Frau Hedda war zumute, als wenn sie jemand mit einem Brett vor den Kopf schlug. Sie versuchte, sich in die Gedankengänge des Staatsanwalts einzufühlen.

»Wenn Karl Morener also versuchen würde, sich zu entlasten und die Hauptschuld auf Reichenbach zu wälzen, so würde das bei Ihnen Reichenbach in ein günstigeres Licht setzen?«

»Damit, daß er Reichenbach belastet, würde er sich doch entlasten.«

Frau Hedda erhob sich:

»Herr Staatsanwalt, ich fühle mich außerstande, Ihnen weiter zu folgen. Bitte, sagen Sie mir, ob Sie mich in den nächsten Tagen benötigen.«

»Haben Sie vor, eine Reise zu machen?«

»Ja.«

»Darf ich fragen, wohin?«

»In die Schweiz – zu meinem Mann.«

»Sie werden mich über Ihre Adresse auf dem Laufenden halten?«

»Ich verspreche es Ihnen.«

Der Staatsanwalt schlug die Hacken zusammen, verbeugte sich und ging. –

Frau Hedda nahm aus dem Schreibtisch den letzten Krankenbericht, den sie am Tage zuvor aus dem Sanatorium Schönegg erhalten hatte, und las ihn noch einmal:

»Der Luft- und Aufenthaltswechsel hat sich als förderlich für Ihren Gatten erwiesen. Vom ersten Tage an zeigte er Interesse für Dinge, die seine eigene Person angehen. Der Sonntag ist bei uns badfrei: ›Wo bleibt mein Bad?‹ fragte er. – Auf die Erklärung, die man ihm daraufhin gab, erwiderte er: ›Ach so! Ja! Ja! dann ist morgen Montag. Das war immer ein harter Arbeitstag für mich. Aber hier wird man faul.‹ – Ich bot ihm Bücher und Zeitungen an. – Heute früh fragte er, wo er sich eigentlich befände und ob er nun nicht bald heimkehren könne. Ich sagte ihm, er sei, um auszuruhen, in einem Sanatorium am Vierwaldstädtersee. Daraufhin begann er von seinen Schweizer Reisen zu erzählen – ob es in der Vorstellung geschah, daß er diese Reisen als Morener oder Reichenbach gemacht hatte, ließ sich nicht feststellen.
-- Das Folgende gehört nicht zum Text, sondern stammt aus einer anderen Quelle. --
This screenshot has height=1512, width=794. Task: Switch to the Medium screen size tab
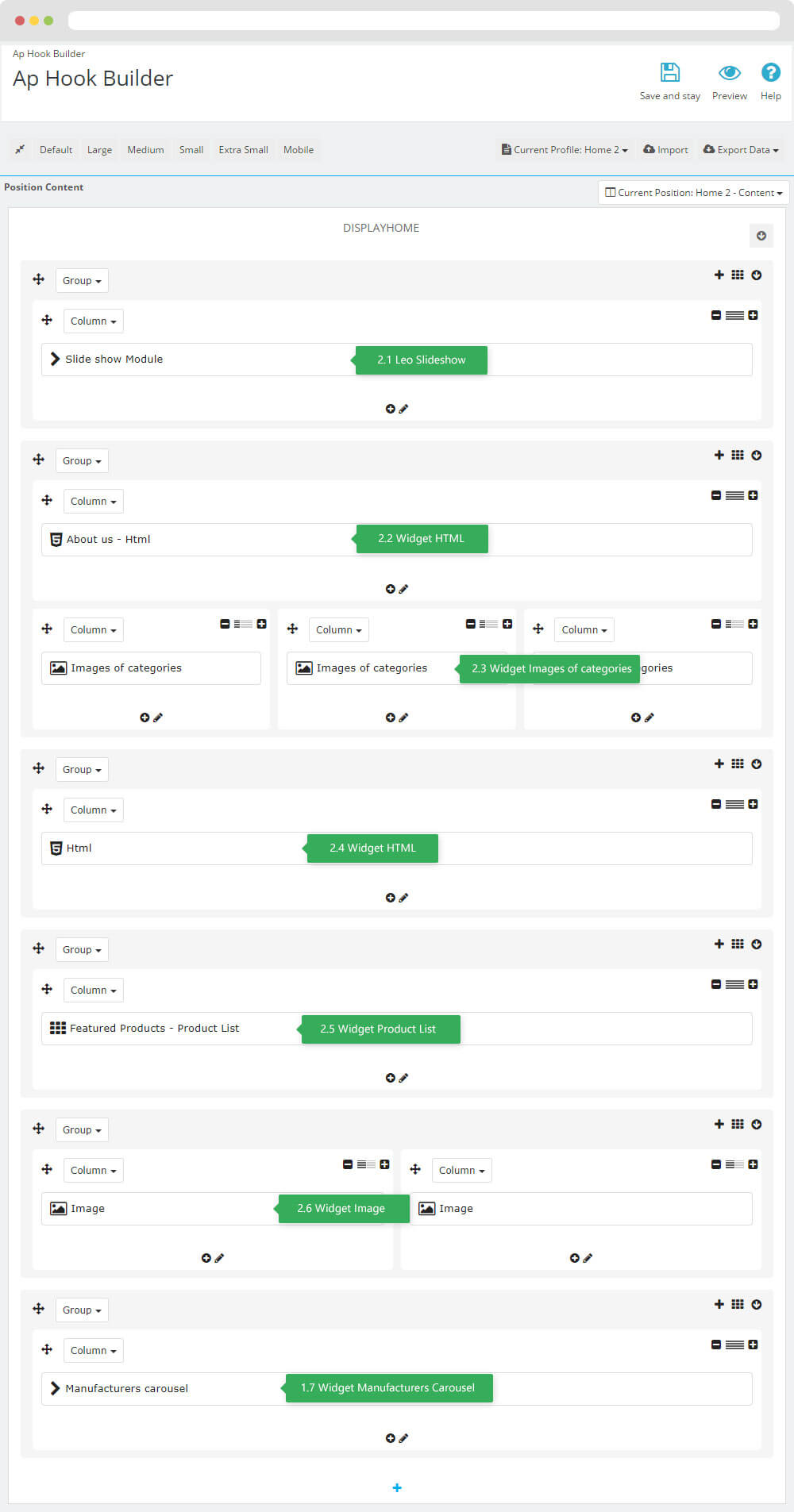click(x=145, y=149)
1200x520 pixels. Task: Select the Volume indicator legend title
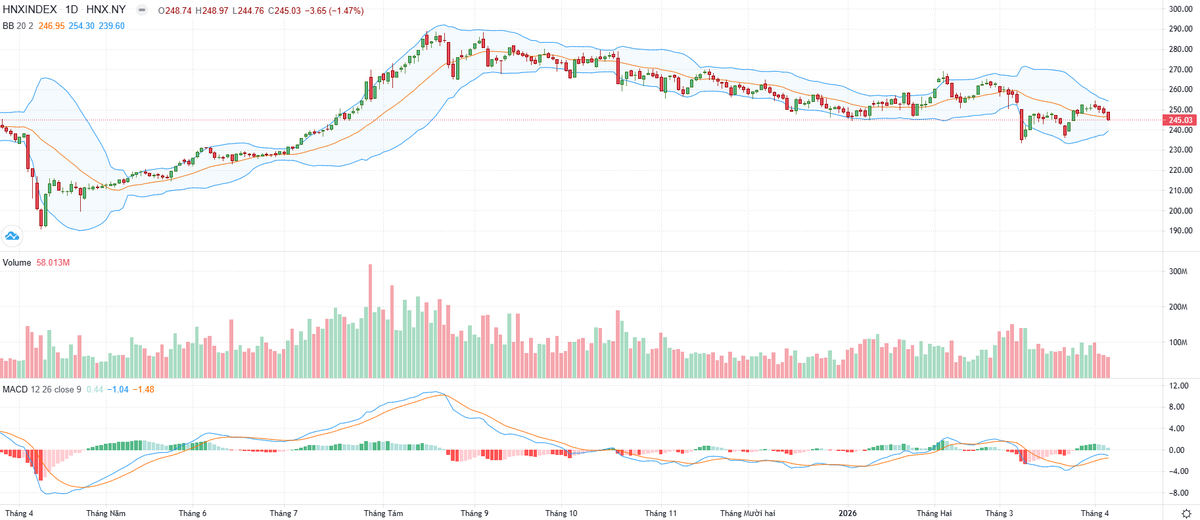[19, 263]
Abends war er freilich wieder gänzlich apathisch und abgespannt. Ich führe dies auf die Anstrengung zurück, die es ihm ständig verursacht, sein Erinnerungsvermögen zu beleben. Aber er arbeitet an sich – und das ist ein gutes Zeichen.«

»Ich will ihm helfen,« sagte Frau Hedda und rüstete in aller Eile für ihre Reise in die Schweiz.